Forum topic

In my opinion, these patients would be the ones at the greatest risk for extravasation injury. What is happening is probably a fibrin sheath around the catheter. Your tPA treatments are reaching the fibrin at the catheter tip but not reaching the remainder of the fibrin sheath. This could be a partial sheath (think of a sock-like covering) or it could be a complete sheath (think of an entire sleeve). If there is a complete sheath, your chances of retrograde flow from the catheter tip all the way to the vein entrance site is much greater. This is what leads to nasty necrotic ulcers on the patient's chest, etc. There are references to a low-dose tPA infusion to reach and remove the entire sheath, however this is usually 10 mg in 50 mL over 3 hours per lumen. Your instillation procedure is not sufficient to reach all of the sheath.
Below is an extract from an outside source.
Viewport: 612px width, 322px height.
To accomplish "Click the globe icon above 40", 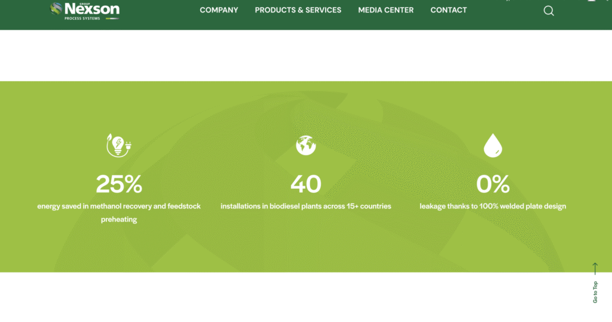I will [305, 145].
A dye injected under fluoro will show this sheath and its extent.

Any catheter that has never produced a good blood return is highly suspect in my opinion and requires serious consideration for its continue use versus revision. You also did not say what is considered to be good tip placement in your facility. 
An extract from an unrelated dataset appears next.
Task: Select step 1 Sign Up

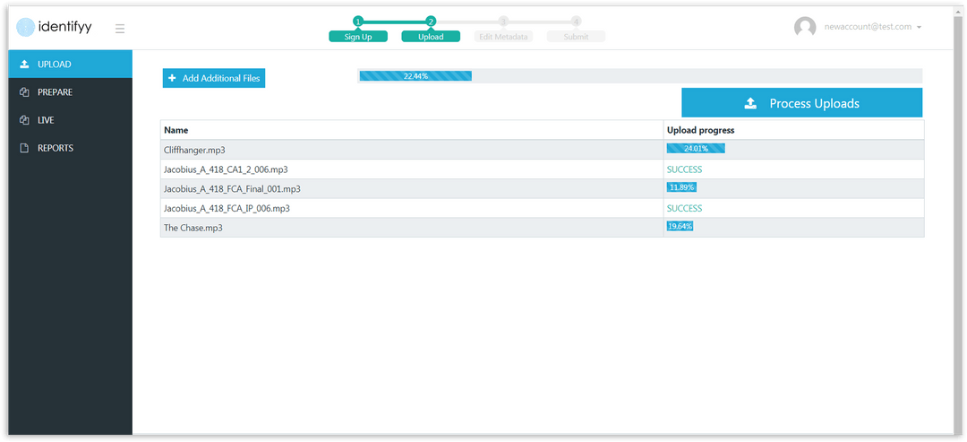Action: (x=358, y=37)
Lynn Hadaway, M.Ed., RN, BC, CRNI

www.hadawayassociates.com

Another concern:  many of the implanted ports have the catheter portion as an attachable piece as opposed to being manufactured already connected to the port.  These usually don't separate, but they have - and initially the only sign is that you have no blood return. Unless it's used for infusion - then - infiltration/extravasation.
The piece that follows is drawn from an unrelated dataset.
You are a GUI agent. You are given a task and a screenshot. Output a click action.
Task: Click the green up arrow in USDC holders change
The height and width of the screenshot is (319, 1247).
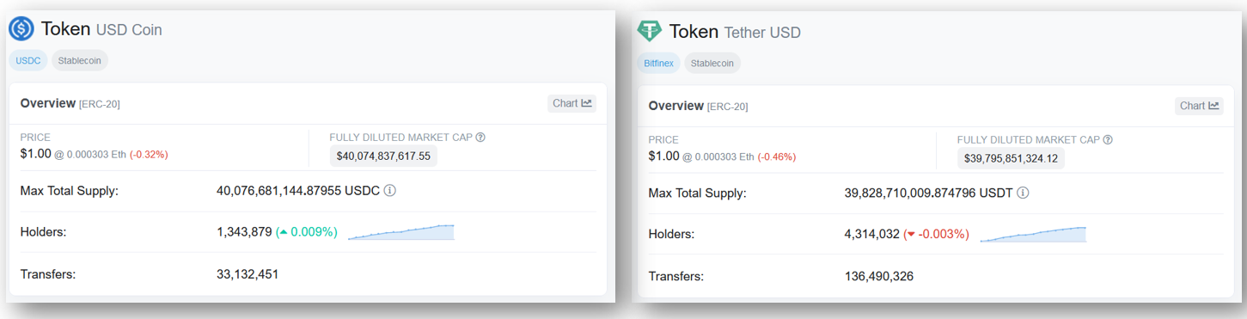point(283,232)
Might be helpful to talk with one the AVA IR MDs. 

Mari Cordes, BS RN 

Gail McCarter, BSN,CRNI

Franklin, NH

Here the oncology group has decided on the following for non-vesacant drugs given at the clinic: if no blood return try a power flush to see if moving the tip would give you the blood return, if no success infuse 500 ml of NS by gravity. If there is no blood return by this time, they will still give a non-vesacant treatment and observe the patient closely. The theory is that if there is a problem with the port, either the fluid would not infuse by gravity or the problem would be obvious after all that fluid.  They went through a period of time when they did dye studies and cathflo on all non blood returns, and often had to reschedule the treatments, not good for the patients.

When they do the cathflo they are doing 2mg in 50ml NS over 1 hour. Lynn, do you have a reference for the higher dose? 

I am not recommending this - just putting it out there for feedback.

Lynn,

Generally, I have seen this problem where the catheter goes from the subq tissues down into the subclavicular area.  I have seen it in a handful of catheters.  One lady I remember . . . the port was on her sternum . . . the cath was very visible in this cachectic lady running diagonally toward her R shoulder and actually was almost at the bony part of her shoulder before it turned down.  The only way we could infuse her was lying flat with her right arm up above her head.  The kink was very visible on X-ray.  The acute angle of the turn resulted in the kink.  Do I think it's from placement technique--ABSOLUTELY!  We generally have problems with these catheters from day 1.  Don't remember that I've seen any kink problems with IJ port cath placements which is interesting in that the angle the cath has to turn seems just as acute  . . . maybe because IR did most of those placements.

 Another situation with subclavian placements is first rib pinch syndrome.  Port catheters are not immune from this little problem either.  I have seen this in more than a few and it is apparent on the CXR and looks quite different from a kink.